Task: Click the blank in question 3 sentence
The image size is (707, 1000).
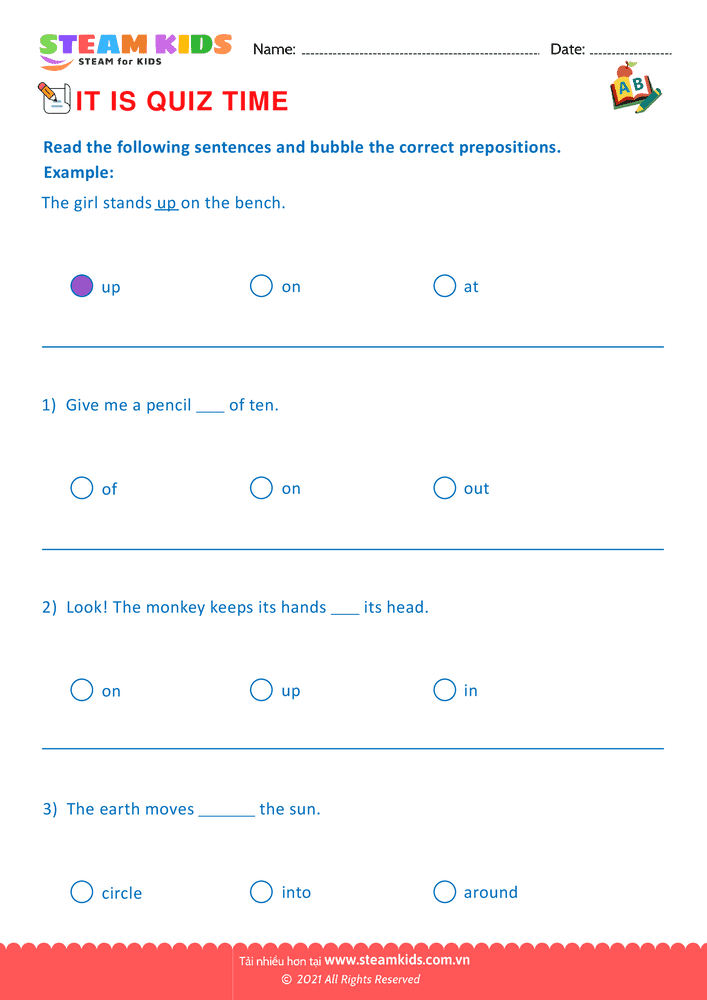Action: coord(227,811)
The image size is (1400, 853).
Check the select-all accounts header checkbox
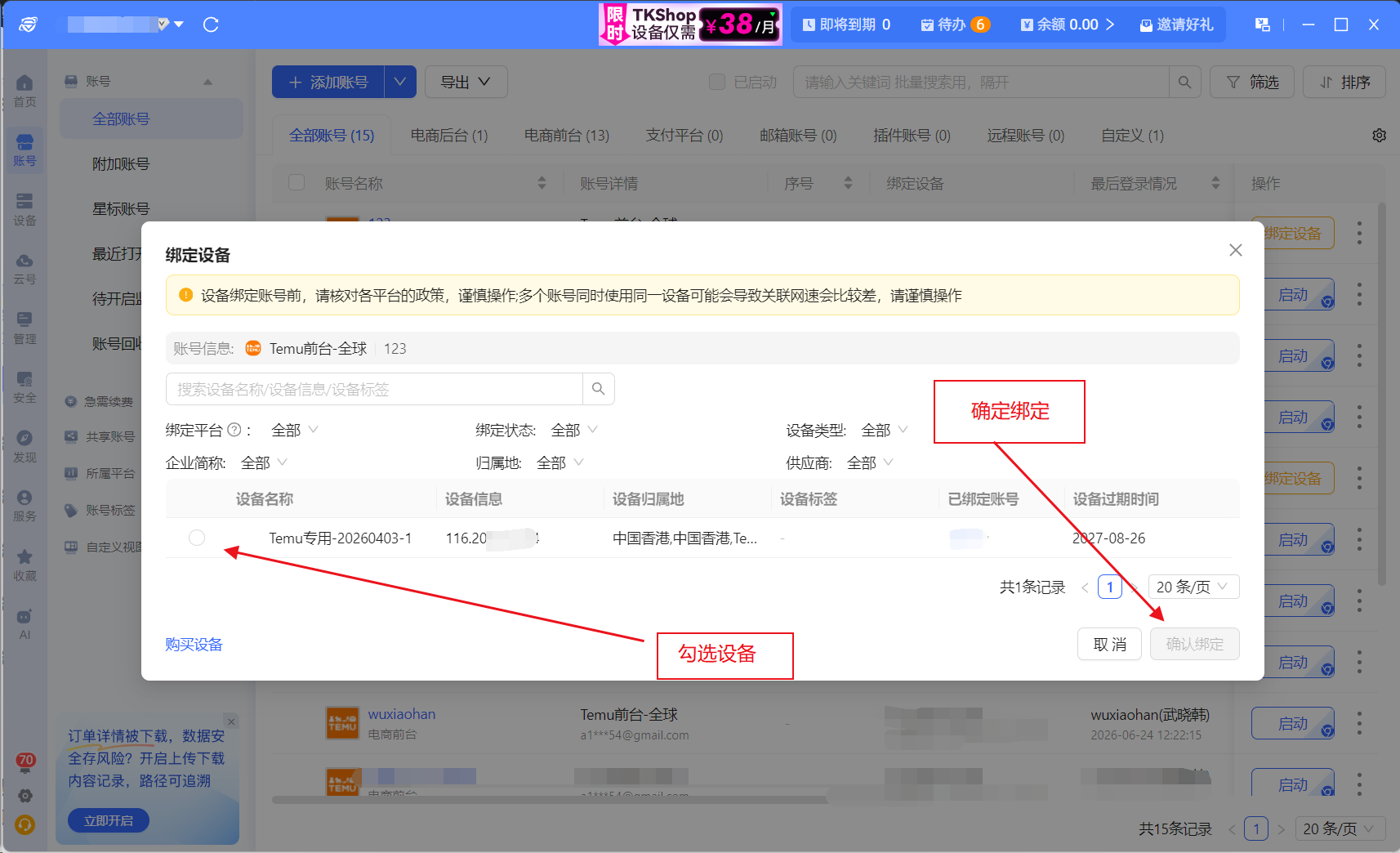[296, 182]
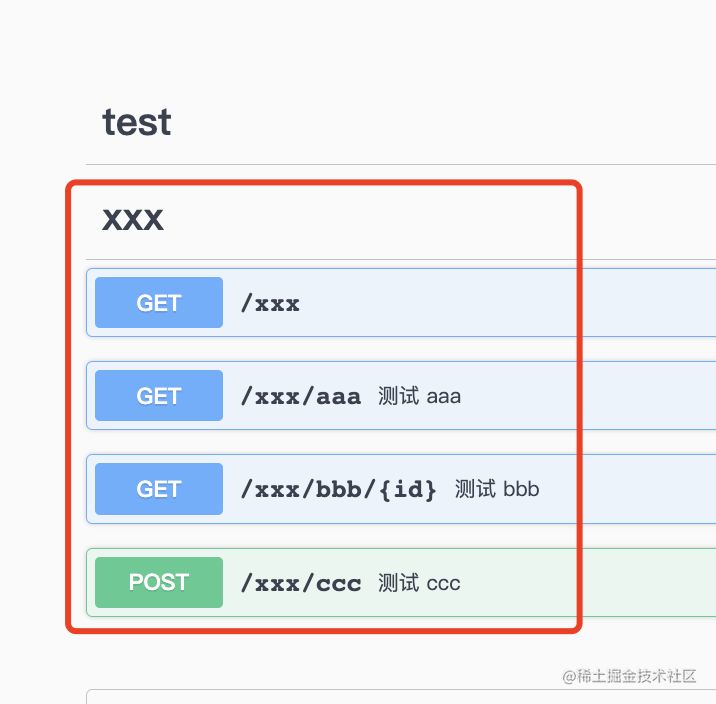
Task: Click the GET badge for /xxx
Action: pyautogui.click(x=159, y=302)
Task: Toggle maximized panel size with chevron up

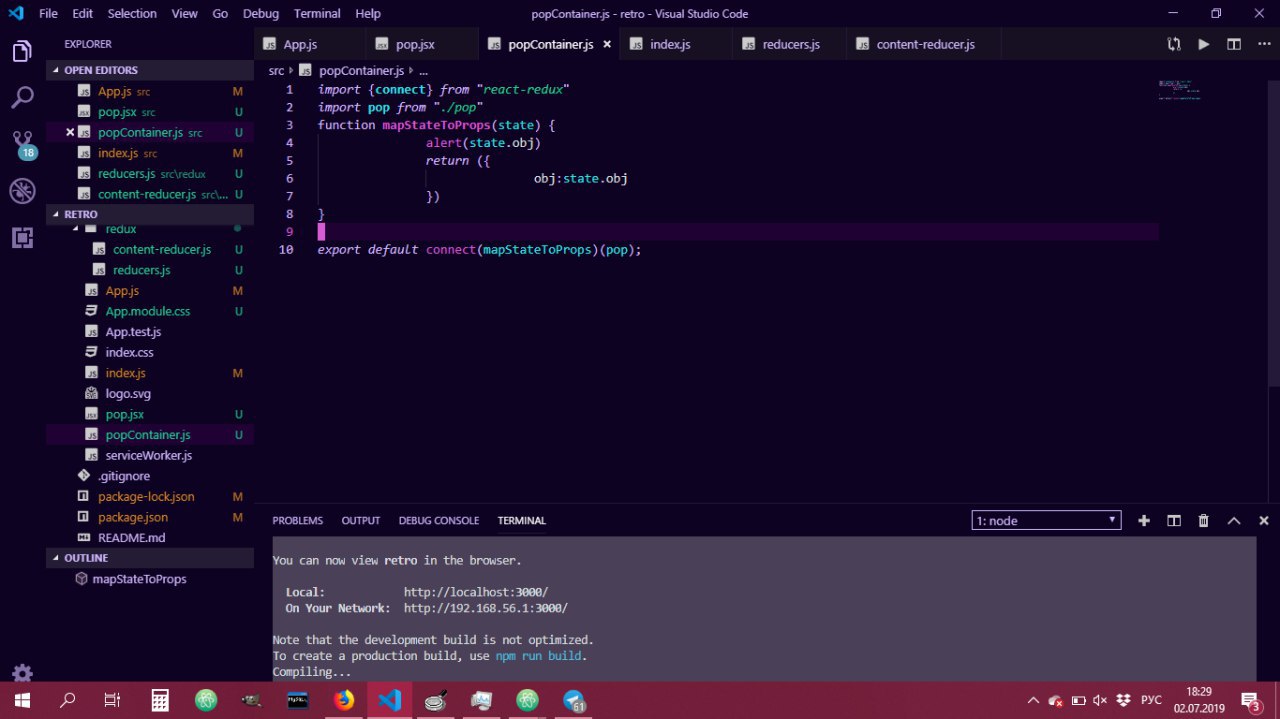Action: coord(1234,520)
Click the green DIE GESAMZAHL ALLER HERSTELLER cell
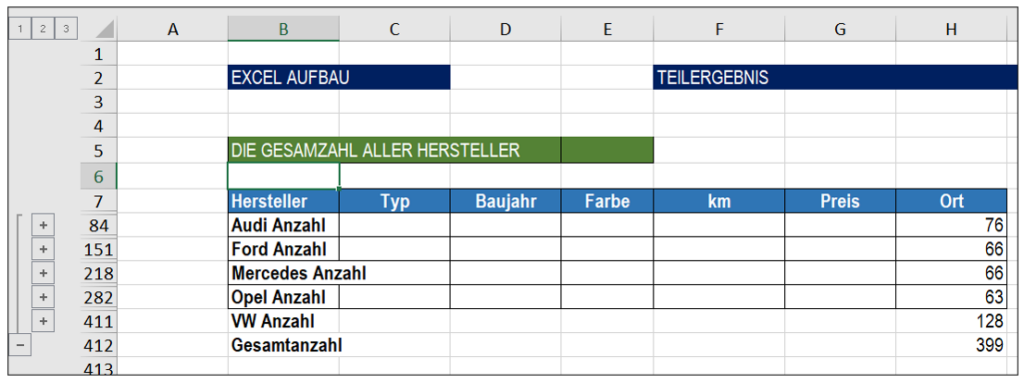The image size is (1024, 383). click(x=394, y=150)
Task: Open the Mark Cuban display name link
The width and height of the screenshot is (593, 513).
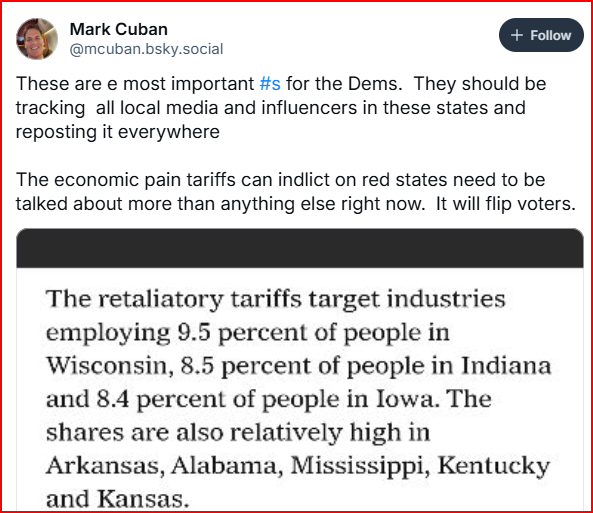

- - - - - - -

TASK REQUIREMENTS
Leave the pictures out. Transcribe exactly the lines from the one with "Task: Open the Mark Cuban display name link" through the end of the records.

FINISHED EXERCISE
Task: Open the Mark Cuban display name link
The width and height of the screenshot is (593, 513).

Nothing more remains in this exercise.